▸ **Saved data entries**
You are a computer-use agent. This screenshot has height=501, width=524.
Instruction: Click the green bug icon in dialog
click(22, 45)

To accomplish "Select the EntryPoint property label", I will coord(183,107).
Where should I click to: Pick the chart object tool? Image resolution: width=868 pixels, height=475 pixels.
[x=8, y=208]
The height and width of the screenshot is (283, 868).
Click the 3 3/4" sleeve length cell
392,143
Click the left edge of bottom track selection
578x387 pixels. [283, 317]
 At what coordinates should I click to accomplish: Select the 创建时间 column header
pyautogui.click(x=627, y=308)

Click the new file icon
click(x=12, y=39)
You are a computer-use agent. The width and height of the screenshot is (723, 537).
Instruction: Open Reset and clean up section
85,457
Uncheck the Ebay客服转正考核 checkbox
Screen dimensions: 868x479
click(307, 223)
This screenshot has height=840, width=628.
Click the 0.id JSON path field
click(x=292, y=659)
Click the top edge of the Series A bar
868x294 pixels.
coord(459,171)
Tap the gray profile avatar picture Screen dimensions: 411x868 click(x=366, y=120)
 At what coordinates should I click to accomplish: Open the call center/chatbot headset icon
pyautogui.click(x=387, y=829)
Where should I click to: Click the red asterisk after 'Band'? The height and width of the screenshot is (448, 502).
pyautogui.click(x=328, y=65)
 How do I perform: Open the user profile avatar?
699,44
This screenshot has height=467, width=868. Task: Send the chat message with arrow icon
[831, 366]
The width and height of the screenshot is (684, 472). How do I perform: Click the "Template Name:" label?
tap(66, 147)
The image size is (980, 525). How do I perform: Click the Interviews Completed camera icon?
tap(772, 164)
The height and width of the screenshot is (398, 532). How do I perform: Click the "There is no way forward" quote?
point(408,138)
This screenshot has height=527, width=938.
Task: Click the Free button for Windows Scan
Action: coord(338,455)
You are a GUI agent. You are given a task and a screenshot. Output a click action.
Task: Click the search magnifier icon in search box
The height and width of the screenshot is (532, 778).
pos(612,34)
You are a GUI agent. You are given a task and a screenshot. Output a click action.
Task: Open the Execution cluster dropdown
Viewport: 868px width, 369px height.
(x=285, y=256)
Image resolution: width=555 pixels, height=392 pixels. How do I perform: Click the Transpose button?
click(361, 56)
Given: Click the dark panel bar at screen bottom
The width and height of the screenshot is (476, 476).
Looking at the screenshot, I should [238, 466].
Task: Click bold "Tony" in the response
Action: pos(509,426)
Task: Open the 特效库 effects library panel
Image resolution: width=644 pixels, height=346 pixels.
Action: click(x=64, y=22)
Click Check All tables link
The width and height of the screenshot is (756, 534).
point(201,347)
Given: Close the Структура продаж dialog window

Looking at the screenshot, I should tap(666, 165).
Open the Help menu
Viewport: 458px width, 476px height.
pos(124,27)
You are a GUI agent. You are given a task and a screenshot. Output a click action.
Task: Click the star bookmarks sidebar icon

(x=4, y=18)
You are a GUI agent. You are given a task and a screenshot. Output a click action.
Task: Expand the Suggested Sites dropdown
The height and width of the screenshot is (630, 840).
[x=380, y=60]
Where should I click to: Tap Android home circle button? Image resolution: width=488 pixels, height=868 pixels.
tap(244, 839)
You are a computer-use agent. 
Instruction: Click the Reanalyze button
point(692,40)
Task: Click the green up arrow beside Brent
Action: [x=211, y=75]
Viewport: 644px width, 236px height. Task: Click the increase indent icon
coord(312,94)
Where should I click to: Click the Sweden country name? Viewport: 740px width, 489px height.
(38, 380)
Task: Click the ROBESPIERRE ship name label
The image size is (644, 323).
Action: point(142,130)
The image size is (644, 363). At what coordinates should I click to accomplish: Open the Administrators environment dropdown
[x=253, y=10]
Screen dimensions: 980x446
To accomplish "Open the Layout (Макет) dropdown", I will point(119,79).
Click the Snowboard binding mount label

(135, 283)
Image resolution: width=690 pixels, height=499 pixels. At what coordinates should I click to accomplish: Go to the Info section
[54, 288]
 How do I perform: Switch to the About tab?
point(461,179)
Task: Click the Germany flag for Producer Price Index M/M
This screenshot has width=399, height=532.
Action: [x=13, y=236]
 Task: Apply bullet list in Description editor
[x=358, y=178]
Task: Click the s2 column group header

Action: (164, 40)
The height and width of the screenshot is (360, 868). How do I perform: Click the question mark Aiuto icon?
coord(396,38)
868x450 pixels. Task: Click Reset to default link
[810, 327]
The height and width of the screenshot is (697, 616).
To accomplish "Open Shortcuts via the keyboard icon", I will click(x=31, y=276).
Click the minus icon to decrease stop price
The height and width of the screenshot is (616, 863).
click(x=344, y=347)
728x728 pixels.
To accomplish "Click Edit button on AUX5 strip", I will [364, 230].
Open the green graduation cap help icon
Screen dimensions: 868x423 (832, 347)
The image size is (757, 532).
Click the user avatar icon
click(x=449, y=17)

▸ **AIM OF THE TASK**
Check each line of the entries for the string "panel". Copy the lines that have it.

▸ **SOLUTION FOR THIS EXERCISE**
Given: Click the dark panel bar at screen bottom
Task: Open the 特效库 effects library panel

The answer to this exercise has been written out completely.